Weather forecasts consolidated into 1 weather tab.

 
 
 

We added Community and Notifications next and planned to display a modal to inform users about these new features. Contents in FarmConnect were also ported over to FarmGo so new users can discover the possible interactions in the Community and existing users don't lose their information. For E.g. Farmers can see other farmers asking questions, questions being answered by other farmers or an agronomist, sharing farm insights etc.

As the Community is a feature that requires a team to run and moderate, developers can easily toggle off the feature for in-countries teams that were not ready to adopt it.
 
 

Previous FarmConnect / KSG

Community components spanned across 3 tabs.

 

Current FarmGo

Community consolidated into 1 tab.

 
 
 

Usability testing

After many rounds of brainstorming, sketches, wireframing and prototyping, we took the prototype to test it with existing and new users to find out their sentiments of the new app and its usability.

In general, the sentiments from the farmers were positive – they welcomed the design, but there were also valuable insights we learned and iterated on.

 
 
 

 
 

Delivery and learnings

When we released the MVP of FarmGo in May 2021, the app's state was about 50-60% of what we envisioned.
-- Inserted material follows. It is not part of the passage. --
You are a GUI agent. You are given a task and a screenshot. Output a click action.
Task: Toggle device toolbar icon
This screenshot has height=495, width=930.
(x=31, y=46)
Many rigorous rounds of re-prioritisation happened with the team to deliver the most value we could in the time frame we had.

The released product has seen good traction during the adoption phase, and analytics shows users' enthusiasm in exploring the new features. We saw an increase in 20% of new users registration and a 30% increase in users providing their farm details on the first day of app installs.

Unique sessions per user for weather increased by 50%. Farmers are coming back to the application more frequently, which means accessing forecasts for a shorter span of time and higher forecast accuracy. A total of 13,600 posts were made in the first month of Community, that is many farmers reaching out to share and for assistance!
 
 

“Best for farmers, especially those who haven’t enough tech knowledge and use low specification device. I love this app and strongly recommend you try once.”

– Mr Jaswant, feedback from Google Playstore

 
 

One of my most significant learning from the merge is to communicate more than you imagine with less digital-savvy farmers. We were afraid that users might find them too long-winded and drop-off so we tried to be as succint as possible introducing our features in a popup.

However, what we observed in production was some users not being able to understand our the product's value proposition and unable to find certain features that was moved around. As our users tend to be less digital savvy, we need a way to communicate more thoroughly and efficiently with our farmers. We can potentially explore sending out push notifications to farmers so they don't miss out on the updates and also implementing tutorials to navigate farmers around the app to help them learn about the new features.